What the task requires:
Copy out again, unchanged, the listing below from the line that has "You are a computer-use agent. Viewport: 879px" through the line that has "Task: Click the Table".

Dataset:
+ + + + + + +

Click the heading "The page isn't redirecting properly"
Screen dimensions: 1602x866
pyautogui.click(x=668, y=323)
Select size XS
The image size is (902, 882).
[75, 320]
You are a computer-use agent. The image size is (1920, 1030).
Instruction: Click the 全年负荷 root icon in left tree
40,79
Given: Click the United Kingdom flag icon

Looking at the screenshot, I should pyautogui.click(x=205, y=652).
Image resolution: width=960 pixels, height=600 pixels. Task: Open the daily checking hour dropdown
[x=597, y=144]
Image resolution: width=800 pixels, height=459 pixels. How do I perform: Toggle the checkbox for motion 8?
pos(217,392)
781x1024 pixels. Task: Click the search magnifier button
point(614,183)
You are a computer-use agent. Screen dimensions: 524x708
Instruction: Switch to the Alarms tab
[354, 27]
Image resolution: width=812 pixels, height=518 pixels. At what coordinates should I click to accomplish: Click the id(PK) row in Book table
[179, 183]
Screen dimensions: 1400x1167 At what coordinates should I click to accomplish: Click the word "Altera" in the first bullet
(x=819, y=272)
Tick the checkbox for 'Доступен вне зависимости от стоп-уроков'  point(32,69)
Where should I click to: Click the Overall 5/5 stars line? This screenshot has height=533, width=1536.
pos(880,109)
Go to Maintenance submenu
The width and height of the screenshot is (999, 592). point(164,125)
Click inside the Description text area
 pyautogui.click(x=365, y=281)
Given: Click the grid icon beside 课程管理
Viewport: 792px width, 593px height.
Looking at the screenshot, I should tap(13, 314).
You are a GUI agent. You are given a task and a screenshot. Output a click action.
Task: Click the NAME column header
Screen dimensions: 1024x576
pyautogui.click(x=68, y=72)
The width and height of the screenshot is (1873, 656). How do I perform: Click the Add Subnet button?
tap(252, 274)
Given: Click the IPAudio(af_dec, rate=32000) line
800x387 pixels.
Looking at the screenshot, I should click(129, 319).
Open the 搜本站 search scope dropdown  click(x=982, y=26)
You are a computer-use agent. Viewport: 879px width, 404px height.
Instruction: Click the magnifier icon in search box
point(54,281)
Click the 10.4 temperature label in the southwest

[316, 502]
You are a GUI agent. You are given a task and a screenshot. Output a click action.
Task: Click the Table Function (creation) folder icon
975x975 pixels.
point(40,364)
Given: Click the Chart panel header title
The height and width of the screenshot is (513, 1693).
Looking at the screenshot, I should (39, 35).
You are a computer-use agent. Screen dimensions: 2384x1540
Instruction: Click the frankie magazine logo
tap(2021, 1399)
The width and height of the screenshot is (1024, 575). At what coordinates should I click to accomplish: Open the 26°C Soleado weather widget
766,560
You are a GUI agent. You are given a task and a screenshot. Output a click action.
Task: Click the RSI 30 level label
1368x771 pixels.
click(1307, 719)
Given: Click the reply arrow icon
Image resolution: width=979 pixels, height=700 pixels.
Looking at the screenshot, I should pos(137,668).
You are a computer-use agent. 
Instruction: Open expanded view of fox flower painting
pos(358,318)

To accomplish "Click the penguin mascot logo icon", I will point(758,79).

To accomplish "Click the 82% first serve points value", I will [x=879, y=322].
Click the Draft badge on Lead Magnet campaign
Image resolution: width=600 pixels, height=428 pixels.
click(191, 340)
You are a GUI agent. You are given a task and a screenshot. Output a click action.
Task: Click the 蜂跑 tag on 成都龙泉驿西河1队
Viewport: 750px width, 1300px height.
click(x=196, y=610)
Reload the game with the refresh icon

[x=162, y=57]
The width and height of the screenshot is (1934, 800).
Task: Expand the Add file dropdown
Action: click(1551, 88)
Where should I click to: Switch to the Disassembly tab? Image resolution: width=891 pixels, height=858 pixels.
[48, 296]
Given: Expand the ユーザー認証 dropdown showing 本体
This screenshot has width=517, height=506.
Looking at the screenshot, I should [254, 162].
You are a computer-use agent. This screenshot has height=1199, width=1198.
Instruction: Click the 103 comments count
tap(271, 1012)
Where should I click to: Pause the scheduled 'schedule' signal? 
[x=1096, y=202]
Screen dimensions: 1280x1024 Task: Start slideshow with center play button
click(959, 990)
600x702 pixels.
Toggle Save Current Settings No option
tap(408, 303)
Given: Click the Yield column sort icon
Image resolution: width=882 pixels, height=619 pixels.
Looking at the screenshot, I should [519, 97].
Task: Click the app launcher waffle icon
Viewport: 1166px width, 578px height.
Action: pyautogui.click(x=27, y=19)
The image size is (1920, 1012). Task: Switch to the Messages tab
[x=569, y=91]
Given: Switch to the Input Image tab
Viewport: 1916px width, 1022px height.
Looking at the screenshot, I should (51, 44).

+ + + + + + +

Solved problem:
You are a computer-use agent. Viewport: 879px width, 404px height.
Instruction: Click the magnifier icon in search box
point(54,281)
Click the 10.4 temperature label in the southwest

[316, 502]
You are a GUI agent. You are given a task and a screenshot. Output a click action.
Task: Click the Table Function (creation) folder icon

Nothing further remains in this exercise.